───── Document excerpt

Most doctors miss this connection and it costs patients years of confusion.
ADHD and hypermobility conditions like hEDS/HSD are deeply entwined, yet too often treated separately.
Here’s what the research and real lives tell us:
• Studies suggest more than 50% of autistic or ADHD adults show signs of hypermobility, compared with roughly 20% in the general population .
• Both ADHD and hypermobility appear tied to dopamine dysregulation: dopamine transporter issues in the brain hinder focus, while connective tissue conditions often implicate dopamine-linked autonomic systems .
• Dysautonomia, persistent pain, and fatigue are common in both worlds.
Yet clinics usually treat them in isolation.
I’ve known patients bounced between psychiatry and rheumatology for years.each specialist focused on their “own” issue. The overlap? Nobody claims it.

──────────
───── Data section

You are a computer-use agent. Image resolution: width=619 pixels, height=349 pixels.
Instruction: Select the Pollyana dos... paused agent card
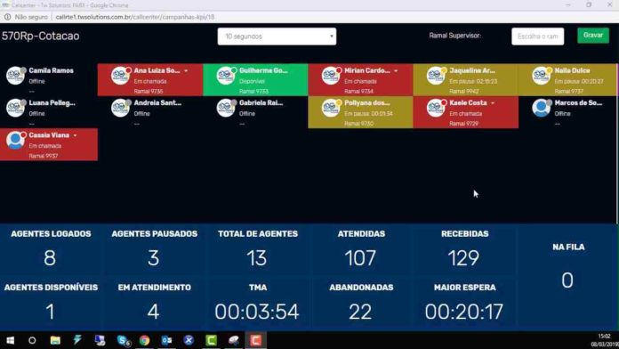pos(360,112)
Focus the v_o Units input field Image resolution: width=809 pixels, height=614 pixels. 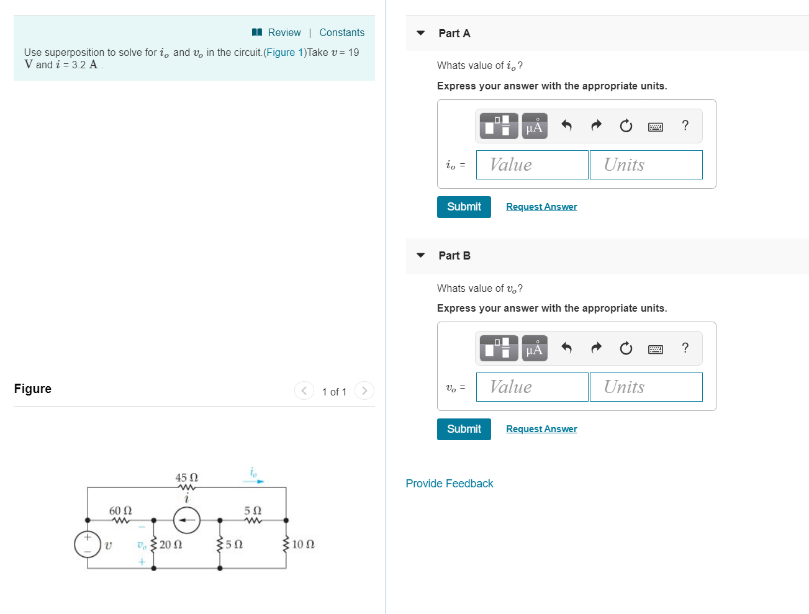click(x=646, y=387)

──────────

Exercise aim:
Write out the passage on ADHD and hypermobility word for word, starting with "Yet clinics usually" and going on through "Nobody claims it.". None of the data is needed here.

Answer for the task:
Yet clinics usually treat them in isolation.
I’ve known patients bounced between psychiatry and rheumatology for years.each specialist focused on their “own” issue. The overlap? Nobody claims it.